Supersession \Su`per*ses"sion\, n. [Cf. OF. supersession. See Supersede.] The act of superseding, or the state of being superseded; supersedure.

The general law of diminishing return from land would have undergone, to that extent, a temporary supersession.
--J. S. Mill.

Douglas Harper's Etymology Dictionary
supersession

1650s, from Medieval Latin supersessionem (nominative supersessio), noun of action from past participle stem of Latin supersedere "sit on top of" (see supersede).

Wiktionary
supersession

n. The act of supersede; the fact of having been superseded.

WordNet
supersession

n. act of replacing one person or thing by another especially one held to be superior [syn: supersedure]

Usage examples of "supersession".

This is why the Church, beginning around the sixteenth century, was involved in a war on two fronts: fighting regression to magic, and fighting supersession by science.

After some forced conversation Buckingham handed McClellan a paper ordering his supersession by Burnside.

Still excessively abundant, it was dressed in a manner of which the poor lady appeared not yet to have recognised the supersession, with a glossy braid, like a large diadem, on the top of the head, and behind, at the nape of the neck, a dingy rosette like a large button.

And this was so in spite of the multiplying opportunities for grace and lightness afforded by the supersession of steel frame buildings by the strong and flexible neo-concrete materials that were already available.

Education Control in preserving, correcting, and revivifying the progressive process in human affairs had already been manifested by the supersession of the leading personalities of the Basra conference in the World Council by their successors who became the Air Dictatorship.

After 1940 this supersession of home training was renewed in an extensive form.

The greatest of these consequences were the abolition of distance and the supersession of toil by power machinery.

Werner had served the Esterhazys for thirty-two years, and could not be expected to placidly accept his supersession by a young and as yet almost unknown musician.
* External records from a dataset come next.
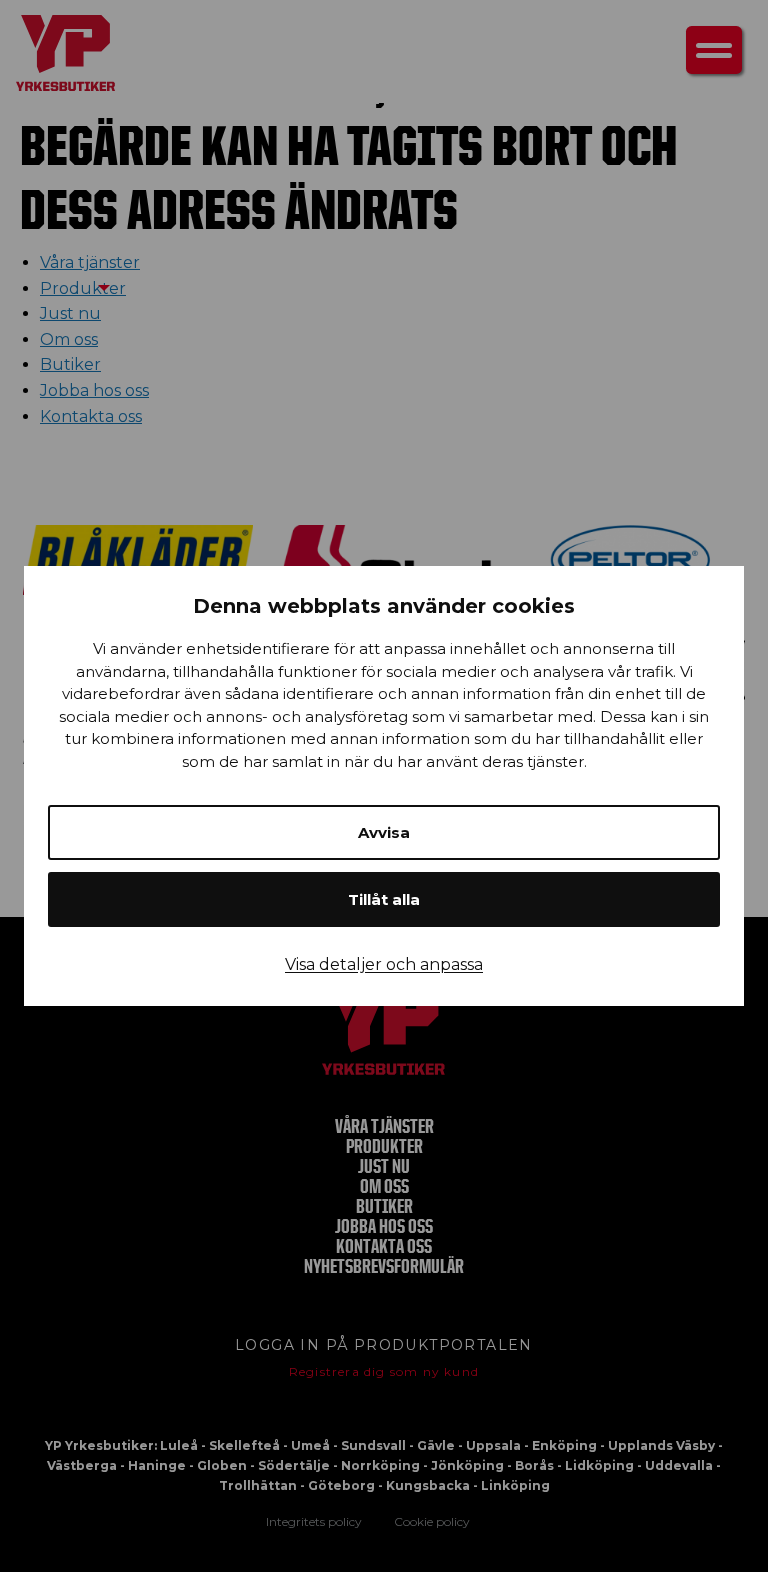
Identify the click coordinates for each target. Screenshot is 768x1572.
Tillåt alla (384, 899)
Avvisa (384, 832)
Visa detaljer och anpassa (384, 964)
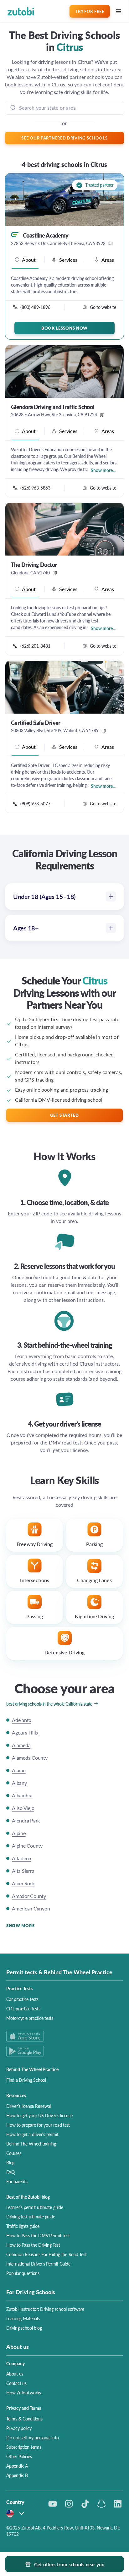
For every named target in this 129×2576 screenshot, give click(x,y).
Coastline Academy (45, 235)
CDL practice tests (23, 2008)
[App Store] (64, 2036)
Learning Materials (23, 2318)
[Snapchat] (101, 2504)
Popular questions (22, 2273)
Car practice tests (22, 1999)
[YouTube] (53, 2504)
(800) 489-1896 (35, 307)
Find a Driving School (26, 2080)
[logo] (21, 11)
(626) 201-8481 (35, 646)
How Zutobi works (23, 2392)
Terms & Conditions (24, 2418)
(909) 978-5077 (35, 803)
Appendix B (17, 2475)
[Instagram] (69, 2504)
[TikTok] (85, 2504)
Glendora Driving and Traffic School (52, 406)
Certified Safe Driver (35, 722)
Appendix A (17, 2466)
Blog (10, 2162)
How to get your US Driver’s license (39, 2115)
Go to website (103, 307)
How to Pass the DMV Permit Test (38, 2235)
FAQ (10, 2172)
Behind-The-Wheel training (31, 2143)
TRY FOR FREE (89, 11)
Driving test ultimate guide (30, 2216)
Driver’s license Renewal (28, 2106)
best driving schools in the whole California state (49, 1703)
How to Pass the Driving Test (33, 2245)
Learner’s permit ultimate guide (34, 2207)
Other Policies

In this lurked the seeds of the ultimate decay and supersession of every successive religion.

Such a League has for its main purpose the supersession of the old principle of balancing the Powers.

The essential change in the social fabric, as we have analyzed it, is the progressive supersession of the old broad labour base by elaborately organized mechanism, and the obsolescence of the once valid and necessary distinction of gentle and simple.

This was the entire supersession of the linear script, Class A, by another similar but independent form, which has been named Class B.

It is suggested, therefore, that in the supersession of Class A by Class B we have another indication of the dynastic revolution which is supposed to have caused that ruin of the palace which closed the Middle Minoan period.

According to this view, with adequate information it would be possible to trace the mental process in virtue of which arise such expectations of futurity, and to discover the methods of their gradual modification and eventual supersession by generalizations founded on experience more accurate and extensive.

He spoke of class struggle, historical materialism, the supersession of socioeconomic systems in response to technological change and the like.